• WORK INSTRUCTION:
Which lines of the records below contain the word "will"? Show each one.
┌─ MATERIAL TO PROCESS
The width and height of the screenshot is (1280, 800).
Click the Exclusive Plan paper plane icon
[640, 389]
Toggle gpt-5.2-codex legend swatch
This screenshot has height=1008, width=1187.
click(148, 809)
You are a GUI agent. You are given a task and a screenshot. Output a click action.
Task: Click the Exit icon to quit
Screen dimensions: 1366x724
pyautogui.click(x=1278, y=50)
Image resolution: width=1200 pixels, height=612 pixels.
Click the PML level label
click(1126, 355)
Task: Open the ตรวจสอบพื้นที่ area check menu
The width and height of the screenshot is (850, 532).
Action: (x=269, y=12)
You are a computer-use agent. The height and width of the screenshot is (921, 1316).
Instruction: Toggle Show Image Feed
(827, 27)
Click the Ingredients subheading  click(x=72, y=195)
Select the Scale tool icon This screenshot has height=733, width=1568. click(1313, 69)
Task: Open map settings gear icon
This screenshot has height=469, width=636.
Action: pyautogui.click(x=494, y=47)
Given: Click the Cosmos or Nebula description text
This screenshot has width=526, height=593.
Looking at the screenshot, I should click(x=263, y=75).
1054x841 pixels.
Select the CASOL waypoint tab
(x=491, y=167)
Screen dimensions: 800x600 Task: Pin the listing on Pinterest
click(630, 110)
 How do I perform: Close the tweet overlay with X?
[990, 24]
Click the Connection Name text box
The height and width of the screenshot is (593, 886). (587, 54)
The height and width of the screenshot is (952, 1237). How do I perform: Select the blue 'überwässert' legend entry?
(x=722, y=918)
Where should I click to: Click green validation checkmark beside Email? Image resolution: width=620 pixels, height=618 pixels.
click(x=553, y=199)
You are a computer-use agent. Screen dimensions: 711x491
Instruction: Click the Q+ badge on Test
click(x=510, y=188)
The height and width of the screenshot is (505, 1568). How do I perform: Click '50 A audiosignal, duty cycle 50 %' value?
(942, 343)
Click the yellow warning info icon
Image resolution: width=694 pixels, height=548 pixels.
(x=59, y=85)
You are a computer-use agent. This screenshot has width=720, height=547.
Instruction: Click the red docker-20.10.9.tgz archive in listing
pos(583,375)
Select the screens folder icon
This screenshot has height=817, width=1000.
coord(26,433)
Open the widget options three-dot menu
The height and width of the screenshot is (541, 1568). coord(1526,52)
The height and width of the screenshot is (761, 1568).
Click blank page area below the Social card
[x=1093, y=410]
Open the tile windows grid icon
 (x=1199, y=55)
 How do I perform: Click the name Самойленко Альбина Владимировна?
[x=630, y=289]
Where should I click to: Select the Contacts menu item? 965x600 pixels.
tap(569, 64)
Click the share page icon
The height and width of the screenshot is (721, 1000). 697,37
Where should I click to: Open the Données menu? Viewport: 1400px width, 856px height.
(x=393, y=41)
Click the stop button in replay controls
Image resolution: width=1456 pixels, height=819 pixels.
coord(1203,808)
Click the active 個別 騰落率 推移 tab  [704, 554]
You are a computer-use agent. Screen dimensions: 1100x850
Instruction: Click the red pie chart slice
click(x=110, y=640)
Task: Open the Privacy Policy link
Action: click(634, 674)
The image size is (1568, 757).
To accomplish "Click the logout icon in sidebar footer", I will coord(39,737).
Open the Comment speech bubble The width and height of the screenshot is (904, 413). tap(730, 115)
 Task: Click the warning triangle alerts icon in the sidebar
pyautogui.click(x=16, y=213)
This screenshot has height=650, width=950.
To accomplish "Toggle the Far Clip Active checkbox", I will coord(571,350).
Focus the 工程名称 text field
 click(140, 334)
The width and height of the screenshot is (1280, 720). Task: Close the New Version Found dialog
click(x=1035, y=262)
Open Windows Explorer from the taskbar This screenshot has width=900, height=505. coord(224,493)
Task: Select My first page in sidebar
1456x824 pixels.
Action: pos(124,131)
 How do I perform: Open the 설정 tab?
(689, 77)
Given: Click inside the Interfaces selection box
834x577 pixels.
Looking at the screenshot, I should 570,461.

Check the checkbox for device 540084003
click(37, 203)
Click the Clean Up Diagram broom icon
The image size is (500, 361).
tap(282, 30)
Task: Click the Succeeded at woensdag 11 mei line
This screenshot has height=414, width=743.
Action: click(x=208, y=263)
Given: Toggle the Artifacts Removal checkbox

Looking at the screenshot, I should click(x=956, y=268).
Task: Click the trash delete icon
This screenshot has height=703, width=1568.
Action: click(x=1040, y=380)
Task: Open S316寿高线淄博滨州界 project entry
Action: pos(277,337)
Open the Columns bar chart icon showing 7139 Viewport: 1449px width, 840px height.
└─
• TASK SOLUTION:
To accomplish "Click the logout icon in sidebar footer", I will coord(39,737).
To accomplish "Toggle the Far Clip Active checkbox", I will coord(571,350).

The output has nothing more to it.